-------- Records for this task --------
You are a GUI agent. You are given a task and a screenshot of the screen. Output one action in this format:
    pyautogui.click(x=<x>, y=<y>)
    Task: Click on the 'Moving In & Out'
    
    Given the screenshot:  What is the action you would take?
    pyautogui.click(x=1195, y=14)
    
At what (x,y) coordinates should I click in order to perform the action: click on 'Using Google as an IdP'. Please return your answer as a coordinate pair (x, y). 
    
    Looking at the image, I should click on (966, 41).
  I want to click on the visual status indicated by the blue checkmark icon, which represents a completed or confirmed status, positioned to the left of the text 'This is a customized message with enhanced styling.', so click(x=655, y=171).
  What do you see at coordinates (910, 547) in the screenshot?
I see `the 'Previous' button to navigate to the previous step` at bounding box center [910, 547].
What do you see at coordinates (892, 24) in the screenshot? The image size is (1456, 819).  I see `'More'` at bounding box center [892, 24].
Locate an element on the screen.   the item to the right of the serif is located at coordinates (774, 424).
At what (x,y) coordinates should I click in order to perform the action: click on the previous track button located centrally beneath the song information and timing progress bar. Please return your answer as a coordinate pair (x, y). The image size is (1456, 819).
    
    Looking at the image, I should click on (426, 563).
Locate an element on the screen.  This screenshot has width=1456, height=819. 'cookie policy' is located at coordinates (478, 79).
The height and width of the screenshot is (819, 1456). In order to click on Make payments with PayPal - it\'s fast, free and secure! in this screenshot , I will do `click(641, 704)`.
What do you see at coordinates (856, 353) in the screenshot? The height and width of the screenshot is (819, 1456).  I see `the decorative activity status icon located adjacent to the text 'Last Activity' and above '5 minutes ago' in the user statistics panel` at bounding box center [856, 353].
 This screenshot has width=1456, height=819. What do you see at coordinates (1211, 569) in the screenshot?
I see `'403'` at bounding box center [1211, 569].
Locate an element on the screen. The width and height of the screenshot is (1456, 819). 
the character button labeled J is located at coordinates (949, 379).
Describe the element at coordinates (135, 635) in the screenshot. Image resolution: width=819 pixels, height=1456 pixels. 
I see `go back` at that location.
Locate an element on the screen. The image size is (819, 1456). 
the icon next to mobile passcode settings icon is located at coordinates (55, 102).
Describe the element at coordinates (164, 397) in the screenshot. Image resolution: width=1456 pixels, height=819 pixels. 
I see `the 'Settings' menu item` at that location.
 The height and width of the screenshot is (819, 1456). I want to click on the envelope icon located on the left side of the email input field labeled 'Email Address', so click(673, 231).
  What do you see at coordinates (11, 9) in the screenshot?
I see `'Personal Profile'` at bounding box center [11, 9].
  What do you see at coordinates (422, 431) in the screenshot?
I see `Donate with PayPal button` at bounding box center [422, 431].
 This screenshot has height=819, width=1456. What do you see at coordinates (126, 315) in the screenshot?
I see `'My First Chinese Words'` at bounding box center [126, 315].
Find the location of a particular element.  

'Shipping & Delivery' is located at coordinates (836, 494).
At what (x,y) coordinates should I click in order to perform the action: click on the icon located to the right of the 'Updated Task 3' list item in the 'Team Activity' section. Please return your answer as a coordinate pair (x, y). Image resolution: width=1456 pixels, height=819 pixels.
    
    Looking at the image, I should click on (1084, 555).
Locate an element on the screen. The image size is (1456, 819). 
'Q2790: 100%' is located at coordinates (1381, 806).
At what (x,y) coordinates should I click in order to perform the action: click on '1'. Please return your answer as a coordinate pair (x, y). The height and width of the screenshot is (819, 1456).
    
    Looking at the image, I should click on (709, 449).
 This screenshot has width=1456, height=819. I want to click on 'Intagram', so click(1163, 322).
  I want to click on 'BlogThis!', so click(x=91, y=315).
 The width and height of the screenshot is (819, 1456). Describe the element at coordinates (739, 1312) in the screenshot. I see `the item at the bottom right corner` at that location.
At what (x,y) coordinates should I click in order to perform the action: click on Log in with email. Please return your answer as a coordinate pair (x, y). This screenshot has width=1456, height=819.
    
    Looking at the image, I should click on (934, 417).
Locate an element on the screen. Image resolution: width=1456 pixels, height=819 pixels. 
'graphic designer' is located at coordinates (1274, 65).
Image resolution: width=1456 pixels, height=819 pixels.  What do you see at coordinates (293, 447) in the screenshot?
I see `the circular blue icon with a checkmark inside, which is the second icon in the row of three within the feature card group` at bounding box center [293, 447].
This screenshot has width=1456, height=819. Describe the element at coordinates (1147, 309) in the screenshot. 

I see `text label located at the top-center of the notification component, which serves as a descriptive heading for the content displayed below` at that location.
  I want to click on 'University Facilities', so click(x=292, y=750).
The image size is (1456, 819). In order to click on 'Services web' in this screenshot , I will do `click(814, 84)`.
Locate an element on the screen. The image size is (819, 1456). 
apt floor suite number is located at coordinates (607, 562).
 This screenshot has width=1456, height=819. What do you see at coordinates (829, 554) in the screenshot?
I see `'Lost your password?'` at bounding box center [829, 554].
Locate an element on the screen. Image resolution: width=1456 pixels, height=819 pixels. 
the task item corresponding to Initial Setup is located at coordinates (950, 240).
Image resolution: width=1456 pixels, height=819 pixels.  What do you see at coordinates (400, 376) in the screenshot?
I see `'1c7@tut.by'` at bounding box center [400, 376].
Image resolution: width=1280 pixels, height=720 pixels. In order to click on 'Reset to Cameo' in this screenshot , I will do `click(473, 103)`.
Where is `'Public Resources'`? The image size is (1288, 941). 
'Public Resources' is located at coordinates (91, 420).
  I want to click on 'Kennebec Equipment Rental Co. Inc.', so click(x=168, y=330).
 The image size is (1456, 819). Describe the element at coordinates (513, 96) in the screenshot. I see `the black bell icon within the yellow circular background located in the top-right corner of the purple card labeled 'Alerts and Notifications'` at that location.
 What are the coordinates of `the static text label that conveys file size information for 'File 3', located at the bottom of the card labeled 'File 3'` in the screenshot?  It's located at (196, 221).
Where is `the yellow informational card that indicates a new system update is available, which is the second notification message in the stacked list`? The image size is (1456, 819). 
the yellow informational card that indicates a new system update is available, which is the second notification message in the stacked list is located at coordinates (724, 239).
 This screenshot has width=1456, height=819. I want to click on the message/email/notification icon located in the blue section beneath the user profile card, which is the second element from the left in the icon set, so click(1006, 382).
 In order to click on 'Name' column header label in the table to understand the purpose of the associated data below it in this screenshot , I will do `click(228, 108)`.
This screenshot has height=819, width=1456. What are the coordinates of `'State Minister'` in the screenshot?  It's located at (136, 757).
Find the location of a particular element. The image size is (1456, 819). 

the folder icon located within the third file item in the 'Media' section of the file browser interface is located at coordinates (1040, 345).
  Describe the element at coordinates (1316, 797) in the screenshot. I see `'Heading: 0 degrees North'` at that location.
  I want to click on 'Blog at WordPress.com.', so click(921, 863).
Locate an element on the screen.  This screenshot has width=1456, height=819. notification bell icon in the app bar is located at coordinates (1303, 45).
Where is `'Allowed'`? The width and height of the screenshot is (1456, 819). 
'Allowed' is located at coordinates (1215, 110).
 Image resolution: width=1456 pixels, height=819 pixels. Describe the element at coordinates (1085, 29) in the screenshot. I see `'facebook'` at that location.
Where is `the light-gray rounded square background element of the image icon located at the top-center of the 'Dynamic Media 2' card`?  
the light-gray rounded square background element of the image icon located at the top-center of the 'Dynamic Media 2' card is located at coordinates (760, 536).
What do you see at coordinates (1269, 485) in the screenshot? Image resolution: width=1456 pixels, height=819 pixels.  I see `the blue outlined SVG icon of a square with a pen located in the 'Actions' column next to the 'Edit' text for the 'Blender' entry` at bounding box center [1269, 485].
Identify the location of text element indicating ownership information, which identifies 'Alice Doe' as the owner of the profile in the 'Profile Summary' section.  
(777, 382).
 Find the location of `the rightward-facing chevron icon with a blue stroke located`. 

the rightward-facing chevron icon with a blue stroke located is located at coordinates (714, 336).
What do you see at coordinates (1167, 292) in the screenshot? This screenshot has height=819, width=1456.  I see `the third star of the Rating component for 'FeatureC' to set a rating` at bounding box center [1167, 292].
--------
■ **Task brief**
Give the lines from the one containing "This screenshot has width=1456, height=819. Describe" up to and including the one containing "center [829, 554]." as a Markdown table with the columns Number and Line, numbering each line and leaving out blank lines.

■ **Completed task**
| Number | Line |
|---|---|
| 1 | This screenshot has width=1456, height=819. Describe the element at coordinates (1147, 309) in the screenshot.  |
| 2 | I see `text label located at the top-center of the notification component, which serves as a descriptive heading for the content displayed below` at that location. |
| 3 |   I want to click on 'University Facilities', so click(x=292, y=750). |
| 4 | The image size is (1456, 819). In order to click on 'Services web' in this screenshot , I will do `click(814, 84)`. |
| 5 | Locate an element on the screen. The image size is (819, 1456).  |
| 6 | apt floor suite number is located at coordinates (607, 562). |
| 7 |  This screenshot has width=1456, height=819. What do you see at coordinates (829, 554) in the screenshot? |
| 8 | I see `'Lost your password?'` at bounding box center [829, 554]. |